Directions for this task: Each record needs to be echoed exactly; can you do that?

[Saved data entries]

__________________________________________________

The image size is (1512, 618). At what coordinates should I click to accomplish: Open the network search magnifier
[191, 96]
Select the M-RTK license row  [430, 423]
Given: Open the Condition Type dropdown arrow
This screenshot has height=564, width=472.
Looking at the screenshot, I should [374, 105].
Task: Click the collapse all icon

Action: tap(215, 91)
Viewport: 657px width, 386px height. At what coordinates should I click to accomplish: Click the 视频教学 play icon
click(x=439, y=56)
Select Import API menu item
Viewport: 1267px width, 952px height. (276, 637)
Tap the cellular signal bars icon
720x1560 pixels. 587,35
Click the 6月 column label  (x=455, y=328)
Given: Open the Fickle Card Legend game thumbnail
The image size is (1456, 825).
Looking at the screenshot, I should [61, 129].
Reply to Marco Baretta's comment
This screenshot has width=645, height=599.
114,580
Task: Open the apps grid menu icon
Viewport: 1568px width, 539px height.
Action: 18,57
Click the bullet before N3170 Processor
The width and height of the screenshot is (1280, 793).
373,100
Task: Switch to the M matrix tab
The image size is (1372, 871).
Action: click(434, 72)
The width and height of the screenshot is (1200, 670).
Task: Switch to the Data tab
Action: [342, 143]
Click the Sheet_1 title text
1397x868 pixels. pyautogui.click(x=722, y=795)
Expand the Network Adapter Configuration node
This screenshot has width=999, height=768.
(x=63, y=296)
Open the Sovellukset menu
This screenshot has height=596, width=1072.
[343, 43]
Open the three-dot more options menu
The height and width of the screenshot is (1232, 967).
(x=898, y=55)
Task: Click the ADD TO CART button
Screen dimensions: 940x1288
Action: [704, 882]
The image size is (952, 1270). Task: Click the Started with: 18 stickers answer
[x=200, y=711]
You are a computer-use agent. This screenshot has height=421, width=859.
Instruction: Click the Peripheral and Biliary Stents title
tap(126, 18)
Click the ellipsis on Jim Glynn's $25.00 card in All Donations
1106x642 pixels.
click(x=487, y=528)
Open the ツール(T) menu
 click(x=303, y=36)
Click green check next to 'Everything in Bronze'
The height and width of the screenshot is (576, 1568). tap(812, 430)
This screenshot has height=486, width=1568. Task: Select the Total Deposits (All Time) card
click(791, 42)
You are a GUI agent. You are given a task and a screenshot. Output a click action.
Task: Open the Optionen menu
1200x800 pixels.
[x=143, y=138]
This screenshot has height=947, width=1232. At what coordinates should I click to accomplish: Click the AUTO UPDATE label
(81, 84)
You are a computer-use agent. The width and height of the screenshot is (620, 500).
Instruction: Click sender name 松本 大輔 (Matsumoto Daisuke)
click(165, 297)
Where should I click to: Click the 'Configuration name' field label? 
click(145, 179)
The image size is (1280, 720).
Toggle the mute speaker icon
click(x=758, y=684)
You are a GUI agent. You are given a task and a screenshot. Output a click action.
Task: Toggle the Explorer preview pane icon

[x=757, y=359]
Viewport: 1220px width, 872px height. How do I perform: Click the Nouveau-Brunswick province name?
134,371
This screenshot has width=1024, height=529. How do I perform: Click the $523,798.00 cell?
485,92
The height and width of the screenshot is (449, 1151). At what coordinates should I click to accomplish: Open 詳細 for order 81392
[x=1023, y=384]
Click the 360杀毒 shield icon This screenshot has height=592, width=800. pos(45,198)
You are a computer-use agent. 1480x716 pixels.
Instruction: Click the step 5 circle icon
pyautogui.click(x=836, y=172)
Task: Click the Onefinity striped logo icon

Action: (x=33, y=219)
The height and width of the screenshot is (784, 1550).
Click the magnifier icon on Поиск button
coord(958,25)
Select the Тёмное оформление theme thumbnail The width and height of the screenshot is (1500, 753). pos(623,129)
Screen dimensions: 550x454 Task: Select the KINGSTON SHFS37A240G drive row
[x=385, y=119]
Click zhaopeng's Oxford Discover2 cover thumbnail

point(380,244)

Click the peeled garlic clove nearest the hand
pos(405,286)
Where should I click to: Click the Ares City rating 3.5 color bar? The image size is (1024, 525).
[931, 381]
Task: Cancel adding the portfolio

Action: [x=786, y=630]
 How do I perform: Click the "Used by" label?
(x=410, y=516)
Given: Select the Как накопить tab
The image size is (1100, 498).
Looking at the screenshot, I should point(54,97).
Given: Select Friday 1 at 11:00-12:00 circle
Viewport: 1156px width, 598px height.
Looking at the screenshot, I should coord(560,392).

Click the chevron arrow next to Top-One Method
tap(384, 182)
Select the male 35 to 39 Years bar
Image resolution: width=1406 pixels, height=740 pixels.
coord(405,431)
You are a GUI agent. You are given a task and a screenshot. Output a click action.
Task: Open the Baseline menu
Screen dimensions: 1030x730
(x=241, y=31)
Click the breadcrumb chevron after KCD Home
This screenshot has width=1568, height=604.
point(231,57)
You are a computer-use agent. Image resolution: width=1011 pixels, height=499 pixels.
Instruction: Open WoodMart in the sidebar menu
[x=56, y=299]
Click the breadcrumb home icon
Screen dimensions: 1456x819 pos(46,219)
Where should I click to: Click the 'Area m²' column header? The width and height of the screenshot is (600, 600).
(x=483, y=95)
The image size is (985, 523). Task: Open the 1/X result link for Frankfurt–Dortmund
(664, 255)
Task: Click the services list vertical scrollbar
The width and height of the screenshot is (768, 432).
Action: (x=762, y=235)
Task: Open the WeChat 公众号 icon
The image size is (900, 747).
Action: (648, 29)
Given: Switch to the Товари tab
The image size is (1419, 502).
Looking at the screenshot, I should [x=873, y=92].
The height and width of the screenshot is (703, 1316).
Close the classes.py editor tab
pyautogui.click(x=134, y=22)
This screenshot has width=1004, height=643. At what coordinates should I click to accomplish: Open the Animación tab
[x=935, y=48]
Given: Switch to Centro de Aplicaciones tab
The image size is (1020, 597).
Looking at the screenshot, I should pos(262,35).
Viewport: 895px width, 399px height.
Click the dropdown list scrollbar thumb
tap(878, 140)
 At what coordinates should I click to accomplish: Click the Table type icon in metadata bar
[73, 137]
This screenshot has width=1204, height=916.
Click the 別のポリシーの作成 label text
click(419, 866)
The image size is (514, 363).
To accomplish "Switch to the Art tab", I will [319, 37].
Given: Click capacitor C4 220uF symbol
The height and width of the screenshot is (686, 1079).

__________________________________________________

Problem solution:
The image size is (1512, 618). At what coordinates should I click to accomplish: Open the network search magnifier
[191, 96]
Select the M-RTK license row  [430, 423]
Given: Open the Condition Type dropdown arrow
This screenshot has height=564, width=472.
Looking at the screenshot, I should [374, 105].
Task: Click the collapse all icon

Action: tap(215, 91)
Viewport: 657px width, 386px height. At what coordinates should I click to accomplish: Click the 视频教学 play icon
click(x=439, y=56)
Select Import API menu item
Viewport: 1267px width, 952px height. (276, 637)
Tap the cellular signal bars icon
720x1560 pixels. 587,35
Click the 6月 column label  (x=455, y=328)
Given: Open the Fickle Card Legend game thumbnail
The image size is (1456, 825).
Looking at the screenshot, I should [61, 129].
Reply to Marco Baretta's comment
This screenshot has width=645, height=599.
114,580
Task: Open the apps grid menu icon
Viewport: 1568px width, 539px height.
Action: 18,57
Click the bullet before N3170 Processor
The width and height of the screenshot is (1280, 793).
373,100
Task: Switch to the M matrix tab
The image size is (1372, 871).
Action: click(434, 72)
The width and height of the screenshot is (1200, 670).
Task: Switch to the Data tab
Action: [342, 143]
Click the Sheet_1 title text
1397x868 pixels. pyautogui.click(x=722, y=795)
Expand the Network Adapter Configuration node
This screenshot has width=999, height=768.
(x=63, y=296)
Open the Sovellukset menu
This screenshot has height=596, width=1072.
[343, 43]
Open the three-dot more options menu
The height and width of the screenshot is (1232, 967).
(x=898, y=55)
Task: Click the ADD TO CART button
Screen dimensions: 940x1288
Action: [704, 882]
The image size is (952, 1270). Task: Click the Started with: 18 stickers answer
[x=200, y=711]
You are a computer-use agent. This screenshot has height=421, width=859.
Instruction: Click the Peripheral and Biliary Stents title
tap(126, 18)
Click the ellipsis on Jim Glynn's $25.00 card in All Donations
1106x642 pixels.
click(x=487, y=528)
Open the ツール(T) menu
 click(x=303, y=36)
Click green check next to 'Everything in Bronze'
The height and width of the screenshot is (576, 1568). tap(812, 430)
This screenshot has height=486, width=1568. Task: Select the Total Deposits (All Time) card
click(791, 42)
You are a GUI agent. You are given a task and a screenshot. Output a click action.
Task: Open the Optionen menu
1200x800 pixels.
[x=143, y=138]
This screenshot has height=947, width=1232. At what coordinates should I click to accomplish: Click the AUTO UPDATE label
(81, 84)
You are a computer-use agent. The width and height of the screenshot is (620, 500).
Instruction: Click sender name 松本 大輔 (Matsumoto Daisuke)
click(165, 297)
Where should I click to: Click the 'Configuration name' field label? 
click(145, 179)
The image size is (1280, 720).
Toggle the mute speaker icon
click(x=758, y=684)
You are a GUI agent. You are given a task and a screenshot. Output a click action.
Task: Toggle the Explorer preview pane icon

[x=757, y=359]
Viewport: 1220px width, 872px height. How do I perform: Click the Nouveau-Brunswick province name?
134,371
This screenshot has width=1024, height=529. How do I perform: Click the $523,798.00 cell?
485,92
The height and width of the screenshot is (449, 1151). At what coordinates should I click to accomplish: Open 詳細 for order 81392
[x=1023, y=384]
Click the 360杀毒 shield icon This screenshot has height=592, width=800. pos(45,198)
You are a computer-use agent. 1480x716 pixels.
Instruction: Click the step 5 circle icon
pyautogui.click(x=836, y=172)
Task: Click the Onefinity striped logo icon

Action: (x=33, y=219)
The height and width of the screenshot is (784, 1550).
Click the magnifier icon on Поиск button
coord(958,25)
Select the Тёмное оформление theme thumbnail The width and height of the screenshot is (1500, 753). pos(623,129)
Screen dimensions: 550x454 Task: Select the KINGSTON SHFS37A240G drive row
[x=385, y=119]
Click zhaopeng's Oxford Discover2 cover thumbnail

point(380,244)

Click the peeled garlic clove nearest the hand
pos(405,286)
Where should I click to: Click the Ares City rating 3.5 color bar? The image size is (1024, 525).
[931, 381]
Task: Cancel adding the portfolio

Action: [x=786, y=630]
 How do I perform: Click the "Used by" label?
(x=410, y=516)
Given: Select the Как накопить tab
The image size is (1100, 498).
Looking at the screenshot, I should point(54,97).
Given: Select Friday 1 at 11:00-12:00 circle
Viewport: 1156px width, 598px height.
Looking at the screenshot, I should coord(560,392).

Click the chevron arrow next to Top-One Method
tap(384, 182)
Select the male 35 to 39 Years bar
Image resolution: width=1406 pixels, height=740 pixels.
coord(405,431)
You are a GUI agent. You are given a task and a screenshot. Output a click action.
Task: Open the Baseline menu
Screen dimensions: 1030x730
(x=241, y=31)
Click the breadcrumb chevron after KCD Home
This screenshot has width=1568, height=604.
point(231,57)
You are a computer-use agent. Image resolution: width=1011 pixels, height=499 pixels.
Instruction: Open WoodMart in the sidebar menu
[x=56, y=299]
Click the breadcrumb home icon
Screen dimensions: 1456x819 pos(46,219)
Where should I click to: Click the 'Area m²' column header? The width and height of the screenshot is (600, 600).
(x=483, y=95)
The image size is (985, 523). Task: Open the 1/X result link for Frankfurt–Dortmund
(664, 255)
Task: Click the services list vertical scrollbar
The width and height of the screenshot is (768, 432).
Action: (x=762, y=235)
Task: Open the WeChat 公众号 icon
The image size is (900, 747).
Action: (648, 29)
Given: Switch to the Товари tab
The image size is (1419, 502).
Looking at the screenshot, I should [x=873, y=92].
The height and width of the screenshot is (703, 1316).
Close the classes.py editor tab
pyautogui.click(x=134, y=22)
This screenshot has width=1004, height=643. At what coordinates should I click to accomplish: Open the Animación tab
[x=935, y=48]
Given: Switch to Centro de Aplicaciones tab
The image size is (1020, 597).
Looking at the screenshot, I should pos(262,35).
Viewport: 895px width, 399px height.
Click the dropdown list scrollbar thumb
tap(878, 140)
 At what coordinates should I click to accomplish: Click the Table type icon in metadata bar
[73, 137]
This screenshot has width=1204, height=916.
Click the 別のポリシーの作成 label text
click(419, 866)
The image size is (514, 363).
To accomplish "Switch to the Art tab", I will [319, 37].
Given: Click capacitor C4 220uF symbol
The height and width of the screenshot is (686, 1079).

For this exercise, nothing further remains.